■ **EXERCISE DIRECTIONS**: An exact transcription of all the records, free of pictures, is the expected answer.

■ **DATA LISTING**:
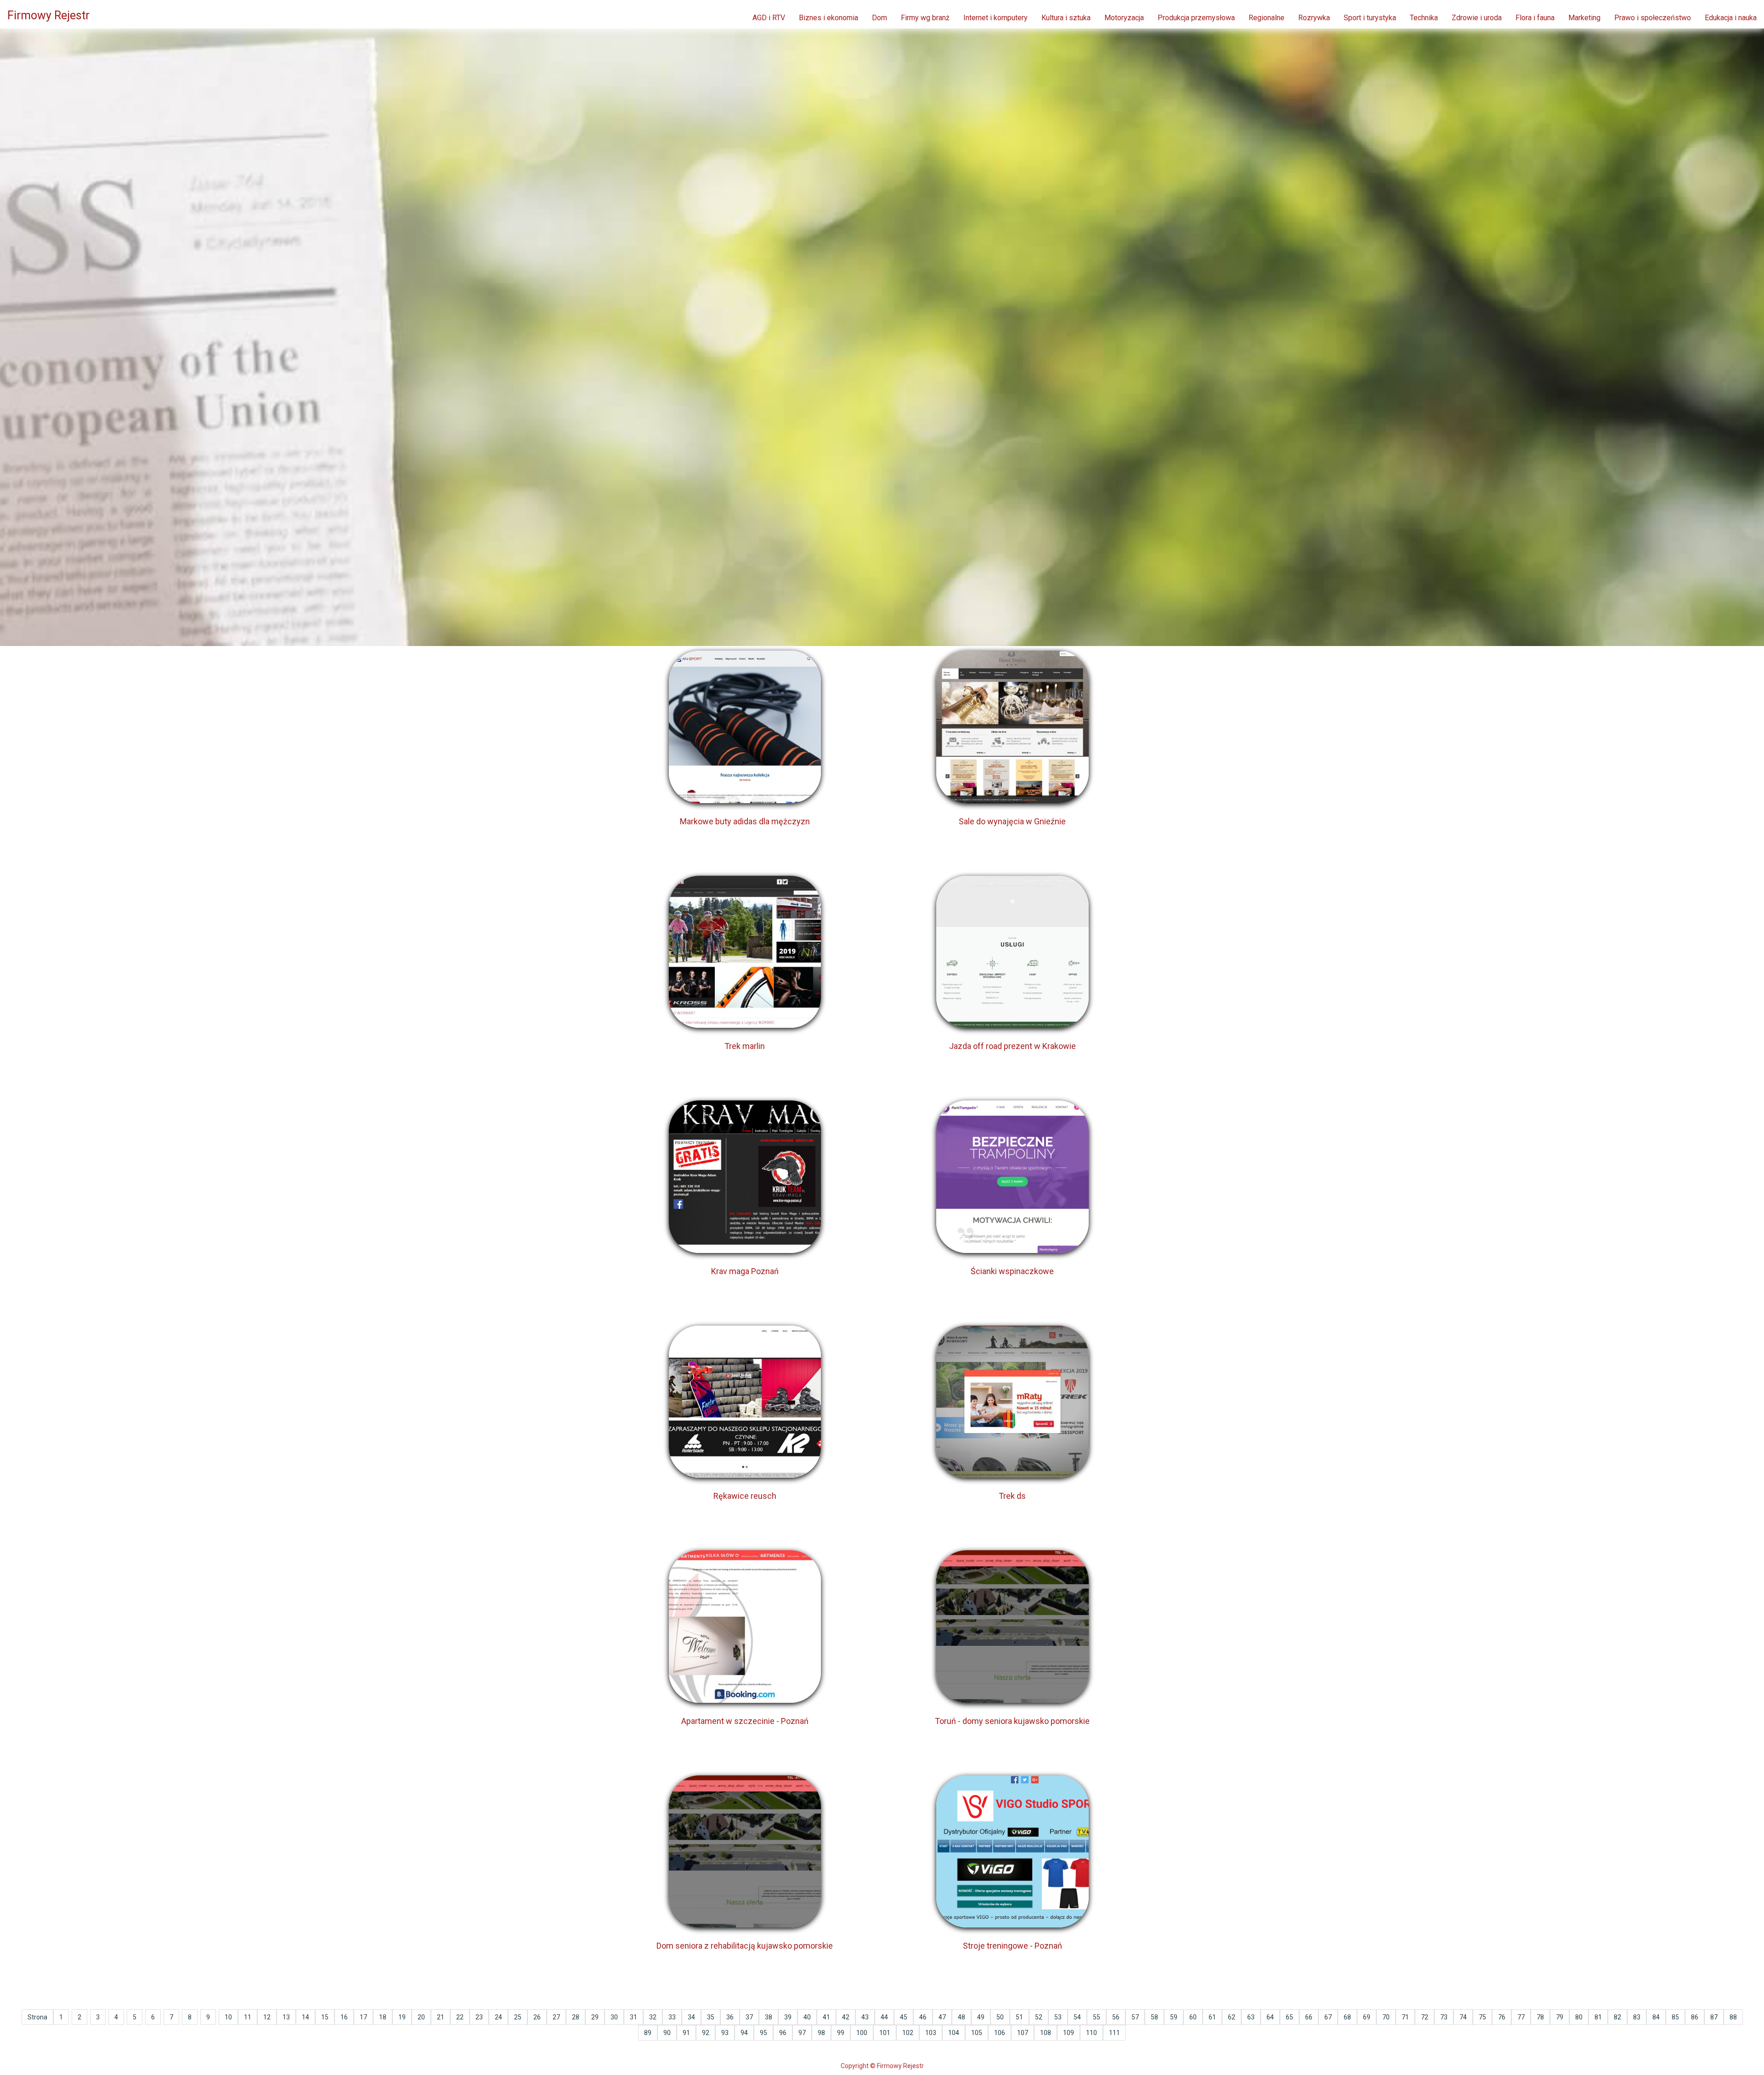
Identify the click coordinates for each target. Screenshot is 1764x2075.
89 (647, 2032)
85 (1675, 2017)
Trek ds (1012, 1496)
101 (884, 2032)
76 (1501, 2017)
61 (1212, 2017)
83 (1636, 2017)
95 (763, 2032)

■ **YOUR SOLUTION**:
Identify the click coordinates for each target. Screenshot is 1764x2075.
89 (647, 2032)
85 (1675, 2017)
Trek ds (1012, 1496)
101 (884, 2032)
76 (1501, 2017)
61 (1212, 2017)
83 (1636, 2017)
95 (763, 2032)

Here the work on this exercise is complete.